What Are Isotopes Used For?
Isotopes are used to sterilize medical equipment and perform diagnostic imaging scans and radiopharmaceutical evaluations and treatments in medical settings. They are also used in making smoke detectors, detectors that protect against nuclear terrorism and control rods for nuclear power reactors.
In nuclear medicine, short-lived isotopes are used as radioactive tracers that patients receive orally via inhalation or injection. The tracers emit gamma rays from a target area in a patient’s body, allowing specialized machines to produce images for review by a physician. Positron emission tomography, or PET, scans are an example of radioisotopes used in nuclear medicine for diagnostic purposes. The isotopes used in PET scans are produced in a device called a cyclotron. This type of scan is useful for producing images of the brain and cardiac structures, as well as for detecting many types of cancer.
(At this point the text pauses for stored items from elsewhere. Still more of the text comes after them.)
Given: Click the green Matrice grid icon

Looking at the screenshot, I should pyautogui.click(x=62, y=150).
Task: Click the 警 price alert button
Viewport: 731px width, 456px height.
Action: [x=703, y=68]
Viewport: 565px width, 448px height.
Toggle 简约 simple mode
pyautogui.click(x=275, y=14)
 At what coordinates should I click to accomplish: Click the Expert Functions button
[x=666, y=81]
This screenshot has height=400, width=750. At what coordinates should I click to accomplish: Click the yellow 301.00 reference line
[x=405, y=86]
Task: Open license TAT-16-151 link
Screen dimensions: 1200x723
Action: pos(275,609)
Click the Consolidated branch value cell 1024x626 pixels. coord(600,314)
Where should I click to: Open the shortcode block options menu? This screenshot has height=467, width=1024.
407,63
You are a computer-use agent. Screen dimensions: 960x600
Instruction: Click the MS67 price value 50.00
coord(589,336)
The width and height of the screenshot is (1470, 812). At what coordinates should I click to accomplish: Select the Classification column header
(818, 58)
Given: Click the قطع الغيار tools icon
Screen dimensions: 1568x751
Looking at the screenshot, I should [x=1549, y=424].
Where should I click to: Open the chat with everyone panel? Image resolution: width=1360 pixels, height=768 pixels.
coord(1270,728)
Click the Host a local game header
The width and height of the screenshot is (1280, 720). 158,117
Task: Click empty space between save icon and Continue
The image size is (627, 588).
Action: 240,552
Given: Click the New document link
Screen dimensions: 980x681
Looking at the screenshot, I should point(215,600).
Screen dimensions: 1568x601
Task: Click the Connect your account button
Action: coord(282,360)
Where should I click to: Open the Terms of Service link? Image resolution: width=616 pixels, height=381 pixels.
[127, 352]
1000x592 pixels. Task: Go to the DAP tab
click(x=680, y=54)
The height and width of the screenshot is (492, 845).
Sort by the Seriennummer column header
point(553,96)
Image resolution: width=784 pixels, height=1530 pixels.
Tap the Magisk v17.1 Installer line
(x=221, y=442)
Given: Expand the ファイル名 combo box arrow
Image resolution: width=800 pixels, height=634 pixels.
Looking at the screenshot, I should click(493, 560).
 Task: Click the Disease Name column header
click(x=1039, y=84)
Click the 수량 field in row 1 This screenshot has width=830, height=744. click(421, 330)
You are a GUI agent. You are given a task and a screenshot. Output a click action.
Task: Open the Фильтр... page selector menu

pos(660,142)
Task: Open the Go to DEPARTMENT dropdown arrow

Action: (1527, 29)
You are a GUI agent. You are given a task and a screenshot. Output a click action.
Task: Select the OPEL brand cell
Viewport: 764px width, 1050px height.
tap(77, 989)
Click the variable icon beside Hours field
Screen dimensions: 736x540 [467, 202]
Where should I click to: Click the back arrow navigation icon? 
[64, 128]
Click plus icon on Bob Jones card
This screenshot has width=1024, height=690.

Isotopes are atoms of a single element that differ in their numbers of neutrons. For example, the element hydrogen exists in nature as the isotopes hydrogen, deuterium and tritium. The hydrogen isotope is the most abundant type on Earth and possesses zero neutrons per atom, whereas a deuterium atom contains one neutron, and a tritium atom has two. It can be expensive and take a lot of time to produce pure samples of isotopes, making it difficult for scientists to keep up with the demand for isotopes used in real-world applications.